Didi’s IPO was covered early on the first day of the book-build last week and the investor books were closed on Monday, a day ahead of schedule. read more .

An over-allotment option, or greenshoe, exists where another 43.2 million shares can be sold to increase the deal size.

DIDI HISTORY

Didi was co-founded in 2012 by former Alibaba employee Will Wei Cheng, who currently serves as the chief executive officer. Cheng was joined by Jean Qing Liu, a former Goldman Sachs banker and the current president of the ride-sharing company.
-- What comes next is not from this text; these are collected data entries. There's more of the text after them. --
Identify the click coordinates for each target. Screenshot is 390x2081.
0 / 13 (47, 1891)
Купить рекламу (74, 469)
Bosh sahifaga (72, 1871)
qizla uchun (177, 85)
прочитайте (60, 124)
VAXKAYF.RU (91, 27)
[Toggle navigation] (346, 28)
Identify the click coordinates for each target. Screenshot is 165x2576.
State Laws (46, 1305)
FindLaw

The company counts SoftBank (9984.T), Uber Technologies Inc (UBER.N) and Tencent (0700.HK) as its main backers.

Didi is also known for successfully pushing Uber out of the Chinese market after the U.S. company lost a price war and ended up selling its China operations to Didi for a stake. Liu Zhen, the head of Uber China at the time, is Didi’s Liu’s cousin.

Like most ride-hailing companies, Didi had historically been unprofitable, until it reported a profit of $30 million in the first quarter of this year.

The company reported a loss of $1.6 billion last year and an 8% drop in revenue to $21.63 billion, according to a regulatory filing, as business slid during the pandemic.

Its shares are due to start trading under the “DIDI” symbol.